Search

NIH CFDE selected terminologies

authors Philippe Rocca-Serra

maintainers Philippe Rocca-Serra

version: initial draft

license: CC0 1.0 Universal (CC0 1.0) Public Domain Dedication


Objectives:

The main objective of this section is to draw the attention to the importance of semantics in interoperability and reusability as implemented in the C2M2 model and the associated task of ingesting datasets from an array of resources, each tackling a specific research area. A secondary objective is to prepare for the extract/transform/load (ETL) processes by simply being aware of this model requirements.

Overview

For a number of attributes, the C2M2 model delegates to controlled terminologies and ontologies the associated value sets definition. This affords specification stability while allowing flexibility by outsourcing the maintenance needs for value set, typically when new values are required. While the C2M2 model specifications clearly identifies the elements requiring values selected from a controlled terminology, the following table offers a full overview. The table also highlights the planned implementation, with phased releases from compliance level 0 through to compliance level 2, which will see the inclusion of new types, thereby extending the interoperability aspect of the FAIR potential of datasets made available by the DCC through the Deriva-based system following the extraction transformation and load process from the source repositories.

C2M2 vetted Vocabularies

Domain Resource Name License C2M2 Level 0 C2M2 level1 C2M2 level2
id_namespace_string CFDE internal CV NA :heavy_plus_sign: :heavy_plus_sign: :heavy_plus_sign:
subject_role CFDE internal CV NA   :heavy_plus_sign: :heavy_plus_sign:
subject_granularity CFDE internal CV NA   :heavy_plus_sign: :heavy_plus_sign:
protocol CFDE internal CV NA   :heavy_plus_sign: :heavy_plus_sign:
taxonomy NCBITax CC0 1.0 (public domain)   :heavy_plus_sign: :heavy_plus_sign:
anatomy UBERON CC-BY   :heavy_plus_sign: :heavy_plus_sign:
sample_type OBI CC-BY   :heavy_plus_sign: :heavy_plus_sign:
assay_type OBI CC-BY   :heavy_plus_sign: :heavy_plus_sign:
file_format EDAM CC BY-SA 4.0   :heavy_plus_sign: :heavy_plus_sign:
data_type EDAM CC BY-SA 4.0   :heavy_plus_sign: :heavy_plus_sign:
disease MONDO CC-BY     :heavy_plus_sign:
disease DOID CC-BY     :heavy_plus_sign:

Which terminologies DCCs currently use?

For each of the potential data sources and for a set of core search facets, a survey of semantic resources used by representative DCCs has been summerized in the table below.

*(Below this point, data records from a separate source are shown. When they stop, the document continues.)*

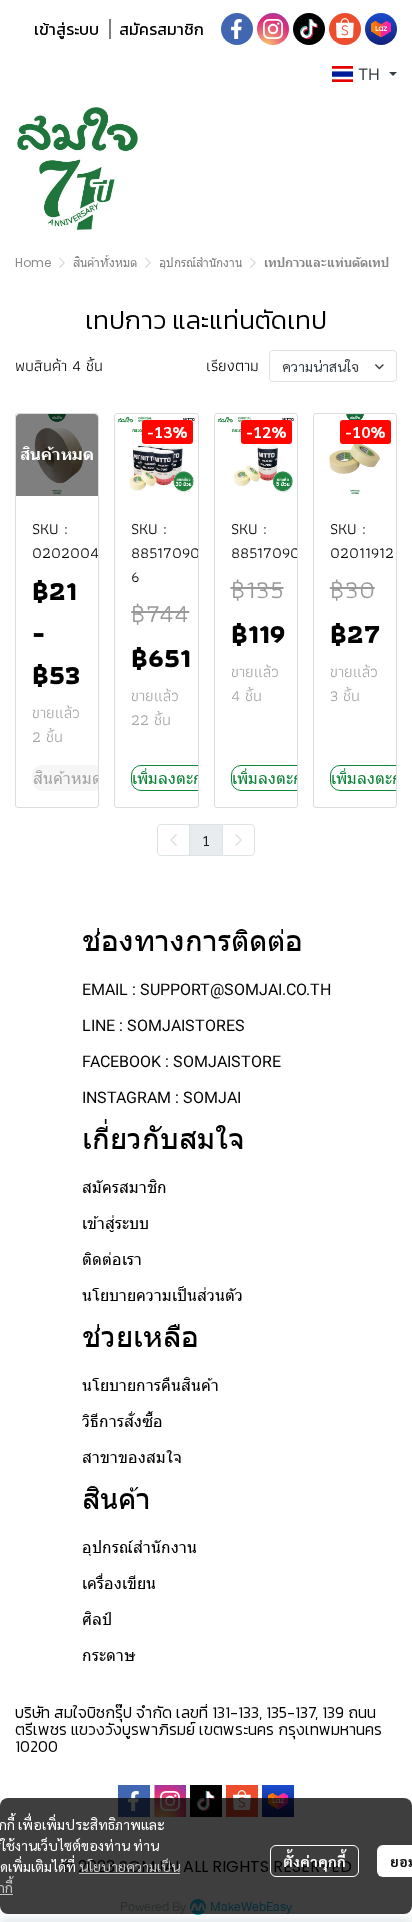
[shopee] (345, 29)
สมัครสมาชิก (161, 29)
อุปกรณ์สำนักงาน (200, 262)
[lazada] (381, 29)
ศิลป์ (97, 1619)
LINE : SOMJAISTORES (163, 1025)
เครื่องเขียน (119, 1583)
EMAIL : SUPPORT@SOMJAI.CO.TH (206, 989)
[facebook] (237, 29)
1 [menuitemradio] (206, 840)
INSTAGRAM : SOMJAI (161, 1097)
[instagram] (273, 29)
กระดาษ (109, 1655)
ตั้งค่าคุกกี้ (314, 1861)
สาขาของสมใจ (132, 1457)
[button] (364, 74)
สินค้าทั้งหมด (105, 262)
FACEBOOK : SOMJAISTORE (181, 1061)
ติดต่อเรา (112, 1259)
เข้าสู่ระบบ (66, 29)
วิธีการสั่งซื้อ (122, 1421)
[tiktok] (309, 29)
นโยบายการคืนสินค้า (150, 1385)
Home (33, 262)
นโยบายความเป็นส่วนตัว (162, 1295)
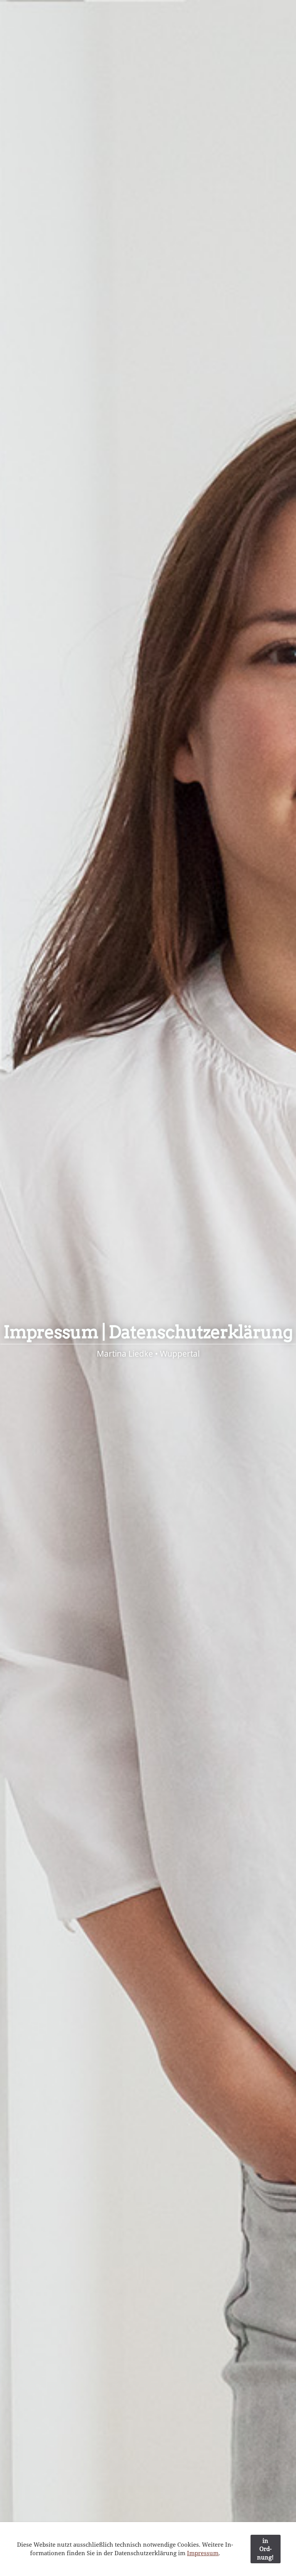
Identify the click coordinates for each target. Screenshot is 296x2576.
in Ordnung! (265, 2549)
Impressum (203, 2553)
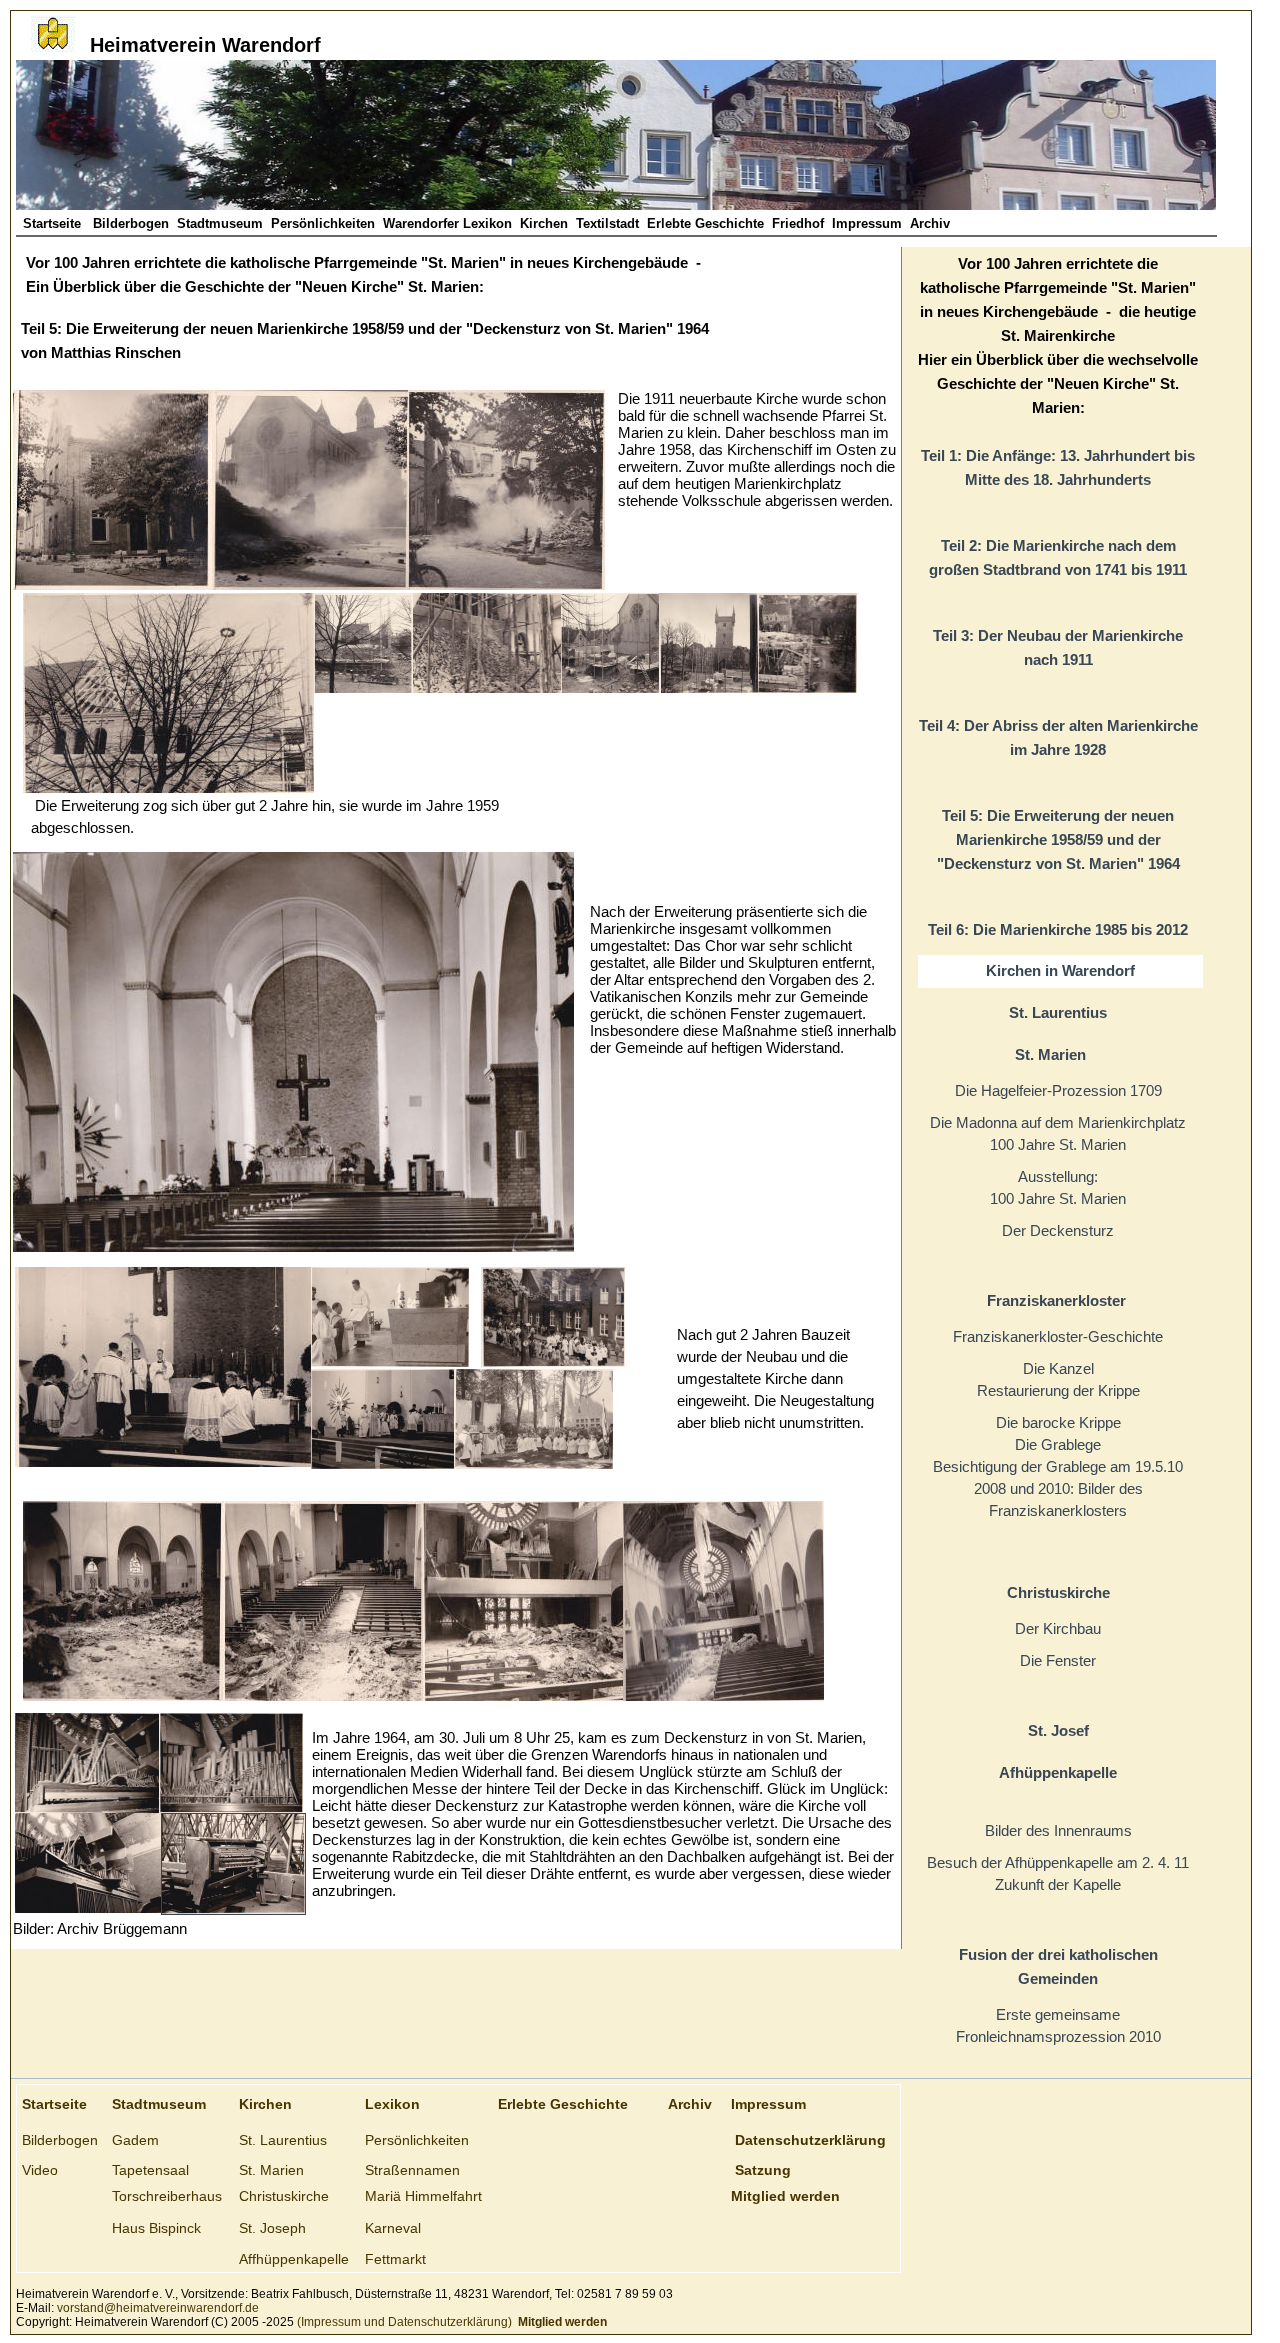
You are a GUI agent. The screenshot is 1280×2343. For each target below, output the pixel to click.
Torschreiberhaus (167, 2196)
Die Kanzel (1058, 1368)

:warning:It is worth noting that the table includes a subsection (indicated in italic) which covers identification schemes used for molecular entities. These are distinct from concept annotation with ontology terms, however since they allow interoperability between resources, they have been included).

Domain MW LINCS HMP GTEx 4D Nucleome KidsFirst
taxonomy free text free text free text free text free text free text
anatomy free text free text free text UBERON free text NCIT
sample type free text free text free text UBERON free text NCIT
disease free text free text free text free text free text HPO NCIT MONDO
assay type internal cv/free text BAO internal cv/free text internal cv/free text internal cv/free text internal cv/free text
data type _ free text free text _ internal cv/free text internal cv/free text
chemical compound pubchem CID,InChi pubchem CID,InChi _ _ _ _
gene product refseq _ _ _ _ _
protein uniprot _ _ _ _ _

Conclusions:

  • By explicitly identifying a number of semantic artefacts for describing key attributes, the C2M2 defines a curation framework, with the aim of anchoring free text descriptors to controlled terms, which can be exploited for query expansion or resource linking.
  • The resource survey that has been carried out is an important step in the FAIRification process as it identifies potential areas of intervention, defined as semantic markup of free text description can deliver gains in interoperability and reusability.
  • Taking the notion of taxonomical descriptors for example, the harmonization across the various sources can be easily achieved by relying on a resource such as NCBITaxonomy and the curation action is simplified by that limited diversity of species found in the different databases.
  • On the other hand, the harmonization tasks for domains such as sample type, assay type can be more involved, not to mention the case of phenotypic descriptions or disease, even though level 0 and level 1 compliance do not expect such a degree of integration.